What you should do: Retype the lines of the records starting at the line containing "Close the Launcher tab" and continuing through the end of the records, with both ends included.

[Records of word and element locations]
* * *

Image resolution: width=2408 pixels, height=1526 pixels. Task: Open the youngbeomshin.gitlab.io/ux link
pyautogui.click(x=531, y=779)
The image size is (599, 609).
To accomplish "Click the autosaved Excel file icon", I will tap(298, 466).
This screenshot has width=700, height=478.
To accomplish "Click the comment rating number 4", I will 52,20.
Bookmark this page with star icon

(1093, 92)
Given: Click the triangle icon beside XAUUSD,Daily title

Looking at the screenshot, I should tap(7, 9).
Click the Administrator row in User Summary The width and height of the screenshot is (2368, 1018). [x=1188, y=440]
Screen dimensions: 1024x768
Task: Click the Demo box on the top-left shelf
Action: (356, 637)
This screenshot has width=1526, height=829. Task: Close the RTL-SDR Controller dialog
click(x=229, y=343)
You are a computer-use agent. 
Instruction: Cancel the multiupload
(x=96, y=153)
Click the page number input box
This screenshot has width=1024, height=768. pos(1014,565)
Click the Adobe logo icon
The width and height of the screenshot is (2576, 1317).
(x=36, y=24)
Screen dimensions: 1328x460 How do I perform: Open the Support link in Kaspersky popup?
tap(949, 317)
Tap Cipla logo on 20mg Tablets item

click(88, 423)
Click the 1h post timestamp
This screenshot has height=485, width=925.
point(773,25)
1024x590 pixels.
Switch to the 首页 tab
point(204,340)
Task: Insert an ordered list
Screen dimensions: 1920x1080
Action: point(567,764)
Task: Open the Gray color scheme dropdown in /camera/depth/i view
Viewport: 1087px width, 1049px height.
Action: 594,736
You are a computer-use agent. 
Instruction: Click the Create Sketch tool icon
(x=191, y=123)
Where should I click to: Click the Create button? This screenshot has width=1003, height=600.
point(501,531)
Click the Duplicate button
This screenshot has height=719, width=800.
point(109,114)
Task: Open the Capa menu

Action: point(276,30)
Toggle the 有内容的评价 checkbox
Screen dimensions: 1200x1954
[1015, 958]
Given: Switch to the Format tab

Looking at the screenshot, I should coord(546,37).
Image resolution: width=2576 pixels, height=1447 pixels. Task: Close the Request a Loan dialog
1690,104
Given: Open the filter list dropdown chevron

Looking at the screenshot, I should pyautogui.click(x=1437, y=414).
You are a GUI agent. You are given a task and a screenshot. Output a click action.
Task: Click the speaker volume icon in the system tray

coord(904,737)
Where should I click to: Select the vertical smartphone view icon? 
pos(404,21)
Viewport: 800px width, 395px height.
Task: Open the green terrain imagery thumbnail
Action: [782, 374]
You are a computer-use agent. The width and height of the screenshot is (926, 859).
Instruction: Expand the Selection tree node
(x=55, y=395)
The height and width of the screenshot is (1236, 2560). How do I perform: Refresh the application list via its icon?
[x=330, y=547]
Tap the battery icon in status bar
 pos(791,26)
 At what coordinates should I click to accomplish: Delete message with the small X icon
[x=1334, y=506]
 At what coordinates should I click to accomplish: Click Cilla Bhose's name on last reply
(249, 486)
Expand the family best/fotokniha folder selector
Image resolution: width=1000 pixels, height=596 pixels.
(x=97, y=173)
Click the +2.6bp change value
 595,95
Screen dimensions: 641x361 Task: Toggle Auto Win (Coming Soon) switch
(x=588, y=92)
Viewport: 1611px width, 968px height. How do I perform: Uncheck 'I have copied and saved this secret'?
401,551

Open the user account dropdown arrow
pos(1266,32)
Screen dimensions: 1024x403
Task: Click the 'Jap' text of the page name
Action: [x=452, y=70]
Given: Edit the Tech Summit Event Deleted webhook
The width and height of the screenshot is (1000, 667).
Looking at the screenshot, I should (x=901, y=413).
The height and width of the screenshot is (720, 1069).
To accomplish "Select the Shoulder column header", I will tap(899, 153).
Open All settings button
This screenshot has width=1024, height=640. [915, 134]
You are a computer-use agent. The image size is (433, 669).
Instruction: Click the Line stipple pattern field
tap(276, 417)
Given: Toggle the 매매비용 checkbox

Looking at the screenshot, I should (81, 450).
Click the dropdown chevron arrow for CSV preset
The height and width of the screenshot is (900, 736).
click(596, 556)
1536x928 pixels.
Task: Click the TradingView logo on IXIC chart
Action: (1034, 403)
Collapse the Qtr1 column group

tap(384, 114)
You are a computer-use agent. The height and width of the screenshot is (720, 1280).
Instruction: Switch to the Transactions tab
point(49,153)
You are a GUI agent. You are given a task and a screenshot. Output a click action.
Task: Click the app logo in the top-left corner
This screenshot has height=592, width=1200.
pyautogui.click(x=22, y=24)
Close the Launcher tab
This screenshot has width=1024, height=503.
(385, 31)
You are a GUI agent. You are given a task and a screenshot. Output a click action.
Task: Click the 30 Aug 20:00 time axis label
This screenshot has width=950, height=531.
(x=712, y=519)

* * *

Final result:
Close the Launcher tab
This screenshot has width=1024, height=503.
(385, 31)
You are a GUI agent. You are given a task and a screenshot. Output a click action.
Task: Click the 30 Aug 20:00 time axis label
This screenshot has width=950, height=531.
(x=712, y=519)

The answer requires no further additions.